# Petty Monte Carlo



## scottnkat (May 11, 2006)

This started off as the Revell Snap-Tite 1977 Monte Carlo. I sanded off the body trim and vinyl roof, then stretched out the wheelbase of a parts box NASCAR chassis and made that fit into this body. I had to make the headlight and taillight covers, the rear window straps, the rear spoiler, and the hood and trunk pins. I drilled out the holes in the wheels. The decals are a combination of homemade decals and parts box decals. This is not modeled after any specific race, but is meant to simply be an interpretation of one of his cars. Comments good or bad are welcome.


----------



## 1970AMX (Feb 3, 2011)

Excellent work.


----------



## irishtrek (Sep 17, 2005)

Looks to be 1/32 scale. got any more pix???


----------



## scottnkat (May 11, 2006)

It's the Revell 1:25 snap-tite kit for the body.
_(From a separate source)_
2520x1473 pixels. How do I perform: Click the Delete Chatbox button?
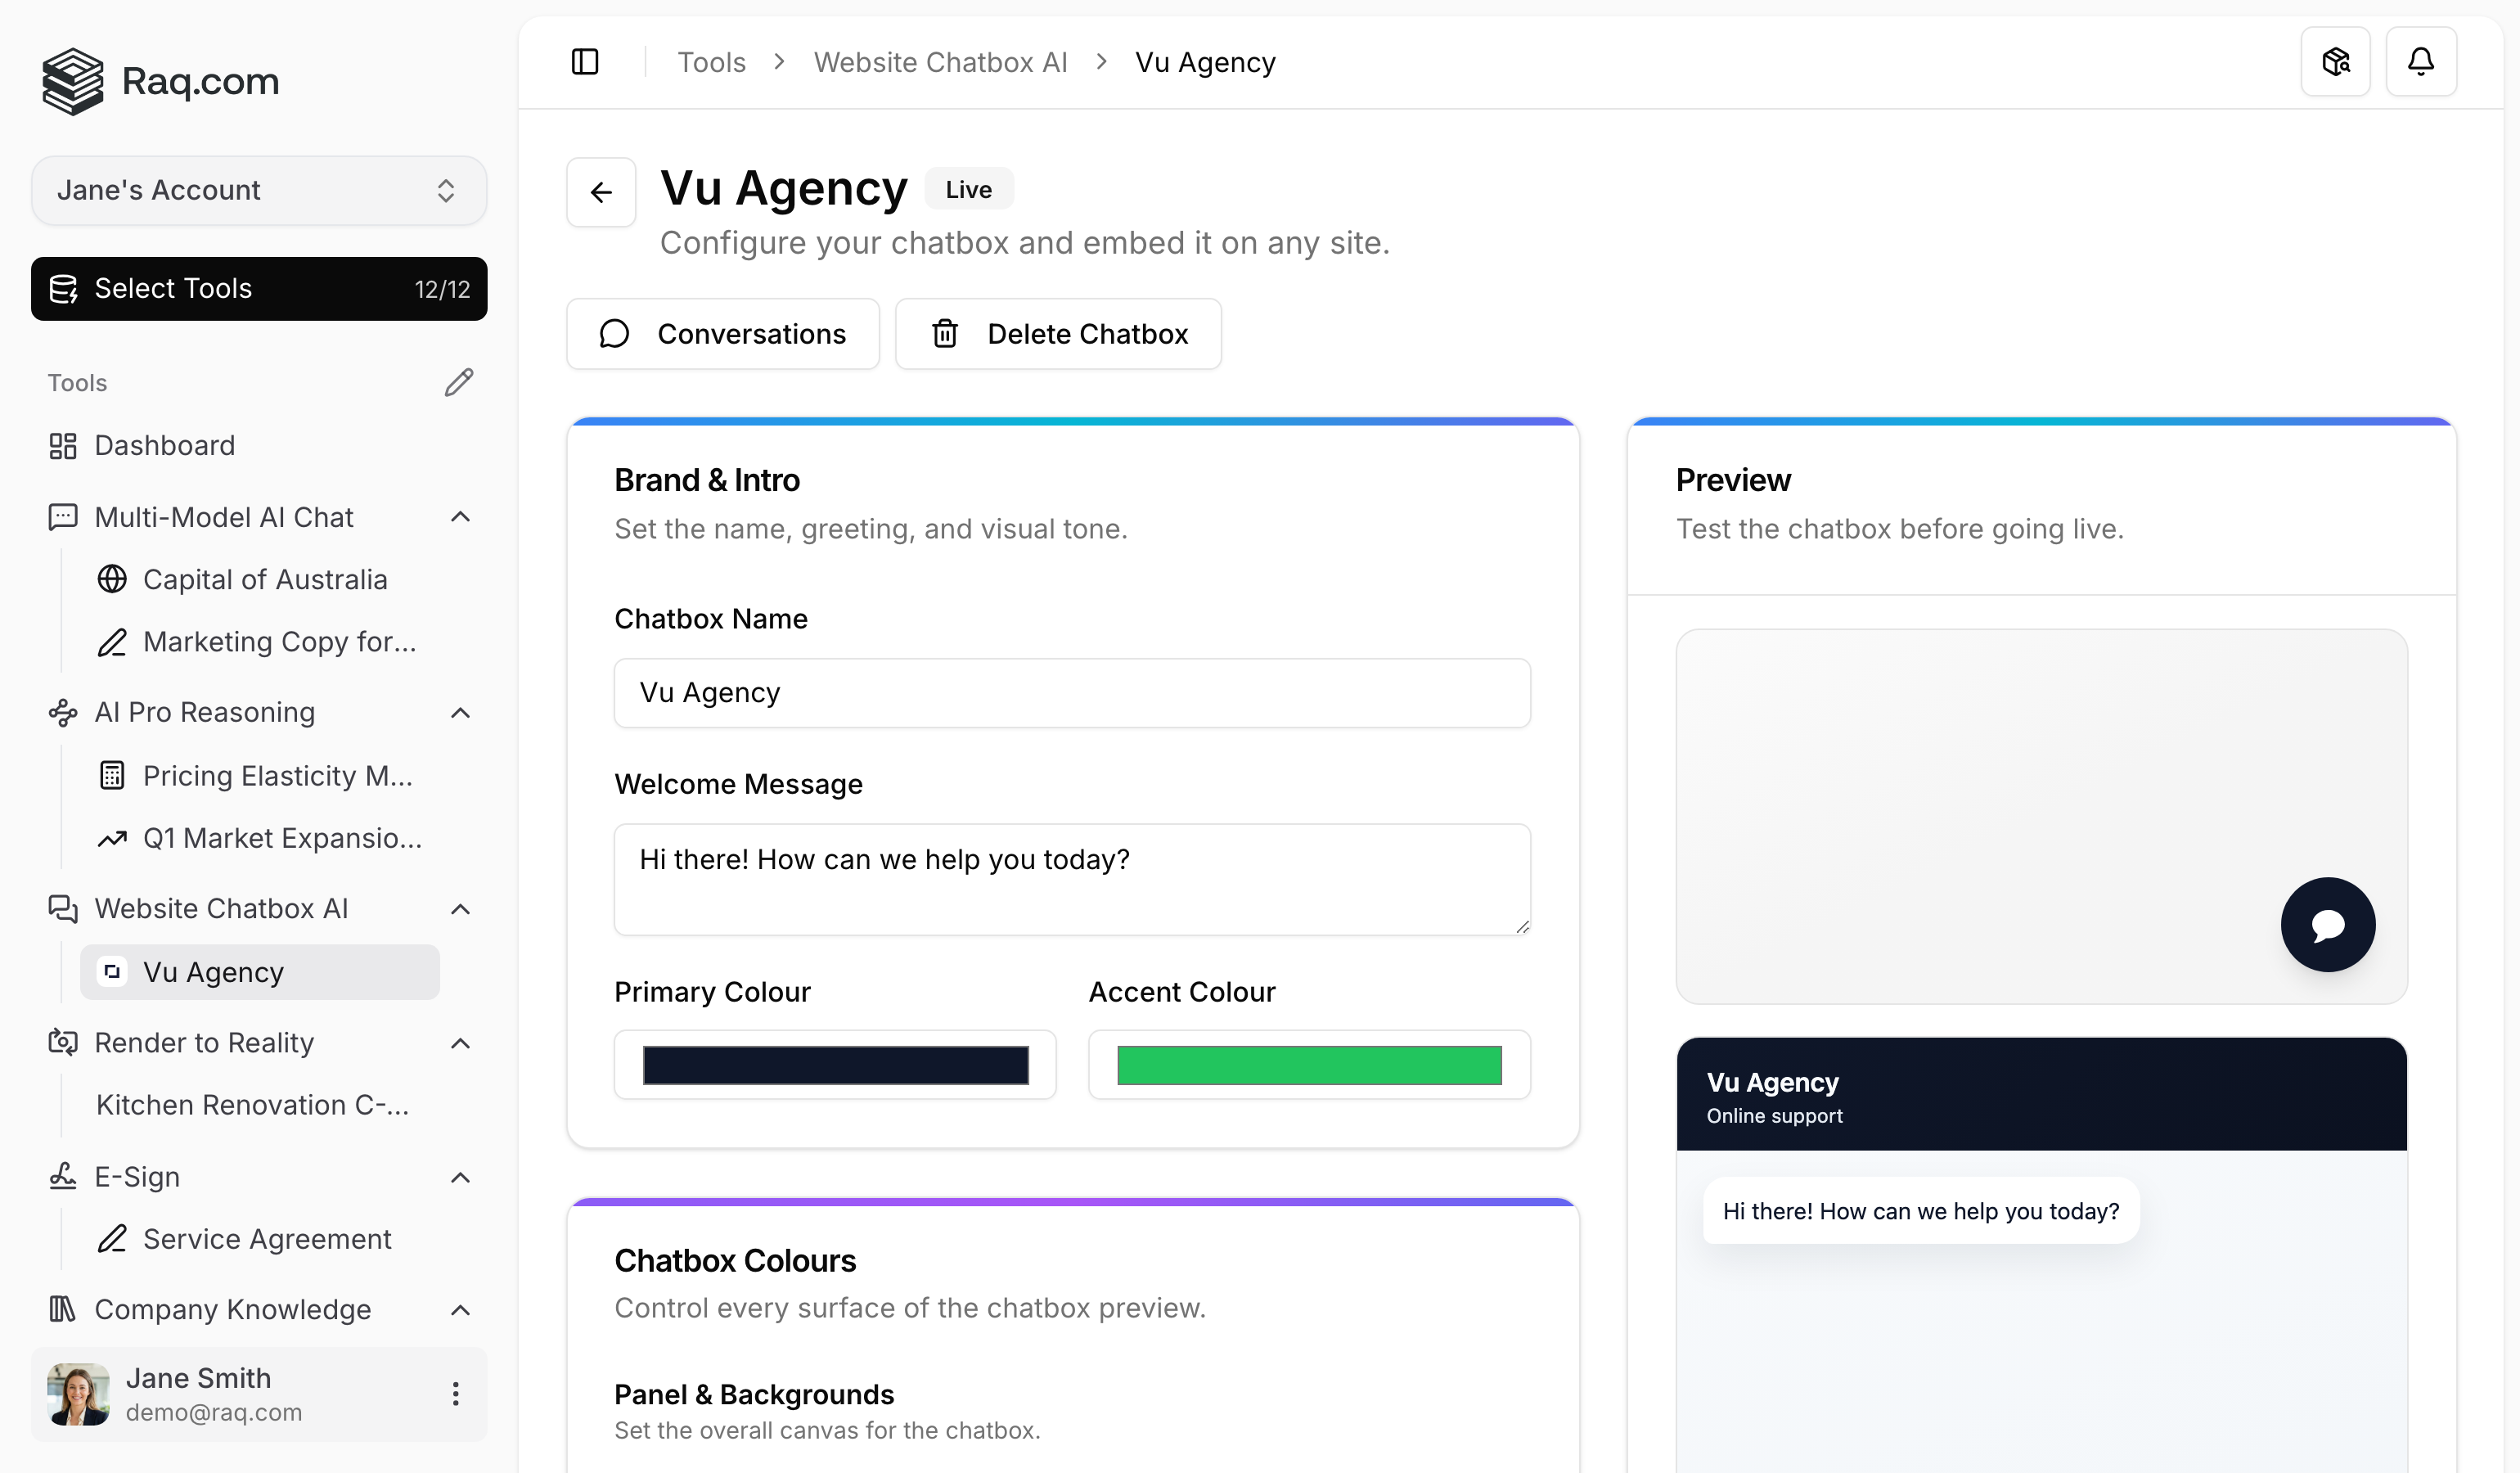[x=1058, y=333]
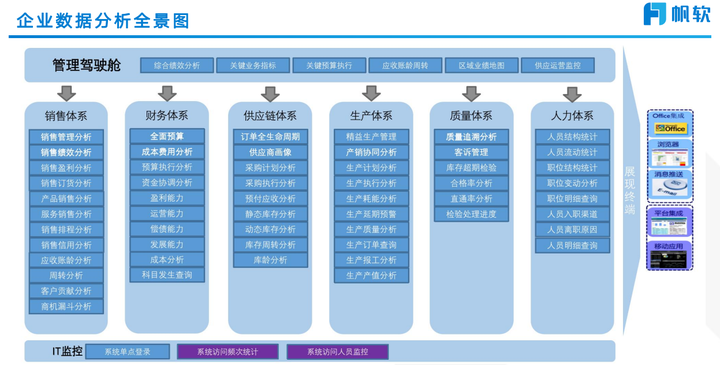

As such, the hood doesn't open, so no underhood pics


----------



## Bandit17 (Jan 25, 2010)

I've always been a Richard Petty fan! Very cool to see people still building his cars! Nice work!


----------



## vypurr59 (Sep 25, 2011)

Most impressive build of a Petty car I have seen in a long time. Great Job!!!


----------



## SteveR (Aug 7, 2005)

Nice!
That hood fits so well!


----------